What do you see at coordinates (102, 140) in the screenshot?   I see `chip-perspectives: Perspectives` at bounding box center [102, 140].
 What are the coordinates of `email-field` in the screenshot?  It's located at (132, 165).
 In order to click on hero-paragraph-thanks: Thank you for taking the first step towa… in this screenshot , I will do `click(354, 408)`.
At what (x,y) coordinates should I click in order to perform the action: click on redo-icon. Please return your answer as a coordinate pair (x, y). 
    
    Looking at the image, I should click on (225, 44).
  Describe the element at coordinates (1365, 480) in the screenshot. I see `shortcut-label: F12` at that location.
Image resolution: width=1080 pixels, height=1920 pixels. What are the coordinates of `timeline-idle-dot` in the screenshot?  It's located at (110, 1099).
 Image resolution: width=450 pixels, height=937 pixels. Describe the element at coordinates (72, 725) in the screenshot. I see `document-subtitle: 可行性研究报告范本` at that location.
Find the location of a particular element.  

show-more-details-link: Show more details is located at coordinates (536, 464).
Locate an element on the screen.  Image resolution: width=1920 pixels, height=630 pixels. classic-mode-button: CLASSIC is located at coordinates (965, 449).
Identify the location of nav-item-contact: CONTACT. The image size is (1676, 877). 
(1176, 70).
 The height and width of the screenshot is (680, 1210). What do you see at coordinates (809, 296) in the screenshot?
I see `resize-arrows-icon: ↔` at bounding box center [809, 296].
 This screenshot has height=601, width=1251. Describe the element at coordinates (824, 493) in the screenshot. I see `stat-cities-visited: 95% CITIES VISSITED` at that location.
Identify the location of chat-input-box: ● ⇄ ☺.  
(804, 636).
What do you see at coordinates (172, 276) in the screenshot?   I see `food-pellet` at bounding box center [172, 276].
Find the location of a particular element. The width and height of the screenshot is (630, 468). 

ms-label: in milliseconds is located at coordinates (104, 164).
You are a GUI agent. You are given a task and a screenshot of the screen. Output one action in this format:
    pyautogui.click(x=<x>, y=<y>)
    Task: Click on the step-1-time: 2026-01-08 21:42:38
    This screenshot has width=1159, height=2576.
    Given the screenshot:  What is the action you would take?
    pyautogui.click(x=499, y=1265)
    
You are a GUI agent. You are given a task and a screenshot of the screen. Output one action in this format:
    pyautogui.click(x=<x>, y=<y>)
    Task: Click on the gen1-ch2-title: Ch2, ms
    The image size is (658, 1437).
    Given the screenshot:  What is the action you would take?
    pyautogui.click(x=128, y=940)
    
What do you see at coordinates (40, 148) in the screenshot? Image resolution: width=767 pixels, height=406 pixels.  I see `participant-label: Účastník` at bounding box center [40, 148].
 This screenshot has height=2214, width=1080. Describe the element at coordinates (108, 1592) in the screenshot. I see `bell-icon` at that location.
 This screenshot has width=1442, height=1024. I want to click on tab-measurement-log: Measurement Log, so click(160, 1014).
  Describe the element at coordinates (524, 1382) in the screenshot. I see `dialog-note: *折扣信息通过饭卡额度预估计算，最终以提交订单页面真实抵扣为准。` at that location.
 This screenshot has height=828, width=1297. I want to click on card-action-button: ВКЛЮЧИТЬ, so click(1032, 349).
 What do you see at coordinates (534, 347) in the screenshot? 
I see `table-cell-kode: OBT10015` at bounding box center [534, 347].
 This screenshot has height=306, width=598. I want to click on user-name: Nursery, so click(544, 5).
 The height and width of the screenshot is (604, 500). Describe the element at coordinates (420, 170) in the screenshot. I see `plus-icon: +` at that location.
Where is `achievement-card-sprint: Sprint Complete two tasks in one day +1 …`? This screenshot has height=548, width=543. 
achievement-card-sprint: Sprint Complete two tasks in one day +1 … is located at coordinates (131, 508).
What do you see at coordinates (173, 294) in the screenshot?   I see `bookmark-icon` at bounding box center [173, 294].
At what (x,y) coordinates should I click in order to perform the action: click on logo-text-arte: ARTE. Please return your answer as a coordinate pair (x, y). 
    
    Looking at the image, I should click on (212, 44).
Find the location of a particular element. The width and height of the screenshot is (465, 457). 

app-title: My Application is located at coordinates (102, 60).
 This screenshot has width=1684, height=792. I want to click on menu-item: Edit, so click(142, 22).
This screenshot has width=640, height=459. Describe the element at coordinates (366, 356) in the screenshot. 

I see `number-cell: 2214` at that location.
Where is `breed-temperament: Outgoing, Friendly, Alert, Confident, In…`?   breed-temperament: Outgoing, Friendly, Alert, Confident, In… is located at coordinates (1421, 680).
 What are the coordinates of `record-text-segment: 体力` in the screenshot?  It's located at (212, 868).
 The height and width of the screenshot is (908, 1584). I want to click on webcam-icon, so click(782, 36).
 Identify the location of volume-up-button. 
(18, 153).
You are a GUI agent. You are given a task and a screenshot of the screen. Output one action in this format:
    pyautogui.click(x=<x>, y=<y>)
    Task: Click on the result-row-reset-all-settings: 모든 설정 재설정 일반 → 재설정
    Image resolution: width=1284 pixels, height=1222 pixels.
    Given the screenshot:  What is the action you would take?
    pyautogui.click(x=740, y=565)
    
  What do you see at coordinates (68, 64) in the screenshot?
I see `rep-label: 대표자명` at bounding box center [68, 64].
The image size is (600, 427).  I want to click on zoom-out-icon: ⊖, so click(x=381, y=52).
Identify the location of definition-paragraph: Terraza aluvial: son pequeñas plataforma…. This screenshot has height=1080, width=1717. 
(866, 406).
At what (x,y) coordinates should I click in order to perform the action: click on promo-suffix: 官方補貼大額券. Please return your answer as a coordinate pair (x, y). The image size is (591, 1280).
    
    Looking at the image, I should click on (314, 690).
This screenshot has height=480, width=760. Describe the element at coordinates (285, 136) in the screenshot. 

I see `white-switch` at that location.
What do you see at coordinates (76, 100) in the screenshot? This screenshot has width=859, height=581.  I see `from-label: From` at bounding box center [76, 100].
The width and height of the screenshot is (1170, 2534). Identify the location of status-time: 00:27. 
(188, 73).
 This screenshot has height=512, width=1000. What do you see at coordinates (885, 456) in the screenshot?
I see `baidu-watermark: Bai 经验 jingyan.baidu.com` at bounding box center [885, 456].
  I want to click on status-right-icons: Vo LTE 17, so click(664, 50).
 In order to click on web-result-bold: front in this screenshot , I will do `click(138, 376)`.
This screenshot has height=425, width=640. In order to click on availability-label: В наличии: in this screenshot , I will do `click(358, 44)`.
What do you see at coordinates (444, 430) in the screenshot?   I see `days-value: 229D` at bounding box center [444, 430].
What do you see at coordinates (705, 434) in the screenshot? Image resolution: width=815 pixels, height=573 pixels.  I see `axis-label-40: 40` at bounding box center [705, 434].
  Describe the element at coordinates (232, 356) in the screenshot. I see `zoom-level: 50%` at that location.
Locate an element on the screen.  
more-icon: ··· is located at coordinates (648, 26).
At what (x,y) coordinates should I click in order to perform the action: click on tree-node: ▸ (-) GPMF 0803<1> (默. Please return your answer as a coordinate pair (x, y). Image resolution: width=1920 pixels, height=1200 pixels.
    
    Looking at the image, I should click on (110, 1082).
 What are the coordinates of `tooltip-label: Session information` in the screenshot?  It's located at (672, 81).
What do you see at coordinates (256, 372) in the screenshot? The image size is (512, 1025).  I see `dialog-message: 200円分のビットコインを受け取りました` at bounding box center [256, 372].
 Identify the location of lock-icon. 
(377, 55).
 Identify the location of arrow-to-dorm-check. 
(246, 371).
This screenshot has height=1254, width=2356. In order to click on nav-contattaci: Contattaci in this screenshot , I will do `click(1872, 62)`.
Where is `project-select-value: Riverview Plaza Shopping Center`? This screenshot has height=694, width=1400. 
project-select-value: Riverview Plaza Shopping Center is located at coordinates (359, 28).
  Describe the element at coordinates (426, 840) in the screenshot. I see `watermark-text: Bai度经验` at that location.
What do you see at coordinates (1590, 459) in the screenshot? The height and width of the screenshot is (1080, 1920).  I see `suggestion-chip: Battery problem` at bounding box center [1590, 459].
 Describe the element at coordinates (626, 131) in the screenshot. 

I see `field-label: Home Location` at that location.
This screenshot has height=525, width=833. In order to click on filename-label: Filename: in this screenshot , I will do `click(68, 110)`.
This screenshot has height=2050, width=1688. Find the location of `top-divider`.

→ **ZADANIE DO WYKONANIA**: Przepisz bez żadnych zmian wiersze, zaczynając od tego, w którym jest „The image size is (600, 427).”, a kończąc na tym, w którym jest „What do you see at coordinates (444, 430)”. Oba te wiersze też przepisz.

→ **MIEJSCE NA ODPOWIEDŹ**:
The image size is (600, 427).  I want to click on zoom-out-icon: ⊖, so click(x=381, y=52).
Identify the location of definition-paragraph: Terraza aluvial: son pequeñas plataforma…. This screenshot has height=1080, width=1717. 
(866, 406).
At what (x,y) coordinates should I click in order to perform the action: click on promo-suffix: 官方補貼大額券. Please return your answer as a coordinate pair (x, y). The image size is (591, 1280).
    
    Looking at the image, I should click on (314, 690).
This screenshot has height=480, width=760. Describe the element at coordinates (285, 136) in the screenshot. 

I see `white-switch` at that location.
What do you see at coordinates (76, 100) in the screenshot? This screenshot has width=859, height=581.  I see `from-label: From` at bounding box center [76, 100].
The width and height of the screenshot is (1170, 2534). Identify the location of status-time: 00:27. 
(188, 73).
 This screenshot has height=512, width=1000. What do you see at coordinates (885, 456) in the screenshot?
I see `baidu-watermark: Bai 经验 jingyan.baidu.com` at bounding box center [885, 456].
  I want to click on status-right-icons: Vo LTE 17, so click(664, 50).
 In order to click on web-result-bold: front in this screenshot , I will do `click(138, 376)`.
This screenshot has height=425, width=640. In order to click on availability-label: В наличии: in this screenshot , I will do `click(358, 44)`.
What do you see at coordinates (444, 430) in the screenshot?   I see `days-value: 229D` at bounding box center [444, 430].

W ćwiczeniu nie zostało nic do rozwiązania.